(Pixel coordinate grounding data)
● ● ● ● ● ● ●
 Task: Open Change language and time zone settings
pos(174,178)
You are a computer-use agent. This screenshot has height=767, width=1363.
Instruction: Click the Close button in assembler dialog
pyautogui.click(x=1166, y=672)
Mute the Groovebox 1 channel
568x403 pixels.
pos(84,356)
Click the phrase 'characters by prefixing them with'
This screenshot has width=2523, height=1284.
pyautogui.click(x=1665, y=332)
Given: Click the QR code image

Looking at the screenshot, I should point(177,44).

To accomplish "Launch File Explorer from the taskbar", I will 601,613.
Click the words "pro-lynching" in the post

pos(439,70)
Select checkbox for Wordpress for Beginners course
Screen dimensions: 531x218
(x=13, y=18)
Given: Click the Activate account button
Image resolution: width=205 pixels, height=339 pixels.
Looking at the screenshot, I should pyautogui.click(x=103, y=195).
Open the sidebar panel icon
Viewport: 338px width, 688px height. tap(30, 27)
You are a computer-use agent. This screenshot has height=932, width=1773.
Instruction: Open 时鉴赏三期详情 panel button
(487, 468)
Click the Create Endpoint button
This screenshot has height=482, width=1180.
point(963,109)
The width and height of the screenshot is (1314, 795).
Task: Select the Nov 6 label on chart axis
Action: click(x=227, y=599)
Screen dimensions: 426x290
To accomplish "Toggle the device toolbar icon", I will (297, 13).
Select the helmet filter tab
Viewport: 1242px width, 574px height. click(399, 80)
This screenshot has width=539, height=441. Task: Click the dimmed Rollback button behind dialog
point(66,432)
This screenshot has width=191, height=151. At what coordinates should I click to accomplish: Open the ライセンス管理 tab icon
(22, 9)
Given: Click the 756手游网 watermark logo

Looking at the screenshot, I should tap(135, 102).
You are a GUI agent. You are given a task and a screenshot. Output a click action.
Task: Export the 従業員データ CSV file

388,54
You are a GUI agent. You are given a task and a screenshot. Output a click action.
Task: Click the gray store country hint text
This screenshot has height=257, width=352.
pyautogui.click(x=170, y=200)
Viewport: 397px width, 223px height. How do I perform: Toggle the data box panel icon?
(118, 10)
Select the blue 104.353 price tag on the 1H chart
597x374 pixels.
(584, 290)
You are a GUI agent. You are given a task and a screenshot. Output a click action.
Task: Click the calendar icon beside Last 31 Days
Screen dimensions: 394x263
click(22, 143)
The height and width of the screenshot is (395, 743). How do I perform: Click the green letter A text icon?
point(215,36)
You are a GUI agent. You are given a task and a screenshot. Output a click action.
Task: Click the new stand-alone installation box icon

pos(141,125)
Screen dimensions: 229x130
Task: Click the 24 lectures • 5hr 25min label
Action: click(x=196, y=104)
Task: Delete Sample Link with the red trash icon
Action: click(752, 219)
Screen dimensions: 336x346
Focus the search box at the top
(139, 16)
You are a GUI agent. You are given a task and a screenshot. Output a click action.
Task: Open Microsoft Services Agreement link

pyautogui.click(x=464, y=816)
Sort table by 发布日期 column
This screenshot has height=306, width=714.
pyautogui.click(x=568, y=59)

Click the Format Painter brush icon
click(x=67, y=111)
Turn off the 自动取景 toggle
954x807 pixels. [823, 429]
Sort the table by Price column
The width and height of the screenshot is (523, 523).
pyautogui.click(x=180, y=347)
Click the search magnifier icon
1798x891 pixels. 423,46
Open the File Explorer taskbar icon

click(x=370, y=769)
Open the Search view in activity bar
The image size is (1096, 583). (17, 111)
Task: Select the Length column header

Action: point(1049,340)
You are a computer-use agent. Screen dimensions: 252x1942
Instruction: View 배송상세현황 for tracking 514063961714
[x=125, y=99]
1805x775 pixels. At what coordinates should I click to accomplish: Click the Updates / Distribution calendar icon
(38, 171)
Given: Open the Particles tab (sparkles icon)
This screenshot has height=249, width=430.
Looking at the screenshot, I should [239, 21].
● ● ● ● ● ● ●
What is needed
Pull from the data each line where the string "computer" turns up.

Answer space
You are a computer-use agent. This screenshot has height=767, width=1363.
You are a computer-use agent. This screenshot has height=932, width=1773.
You are a computer-use agent. Screen dimensions: 252x1942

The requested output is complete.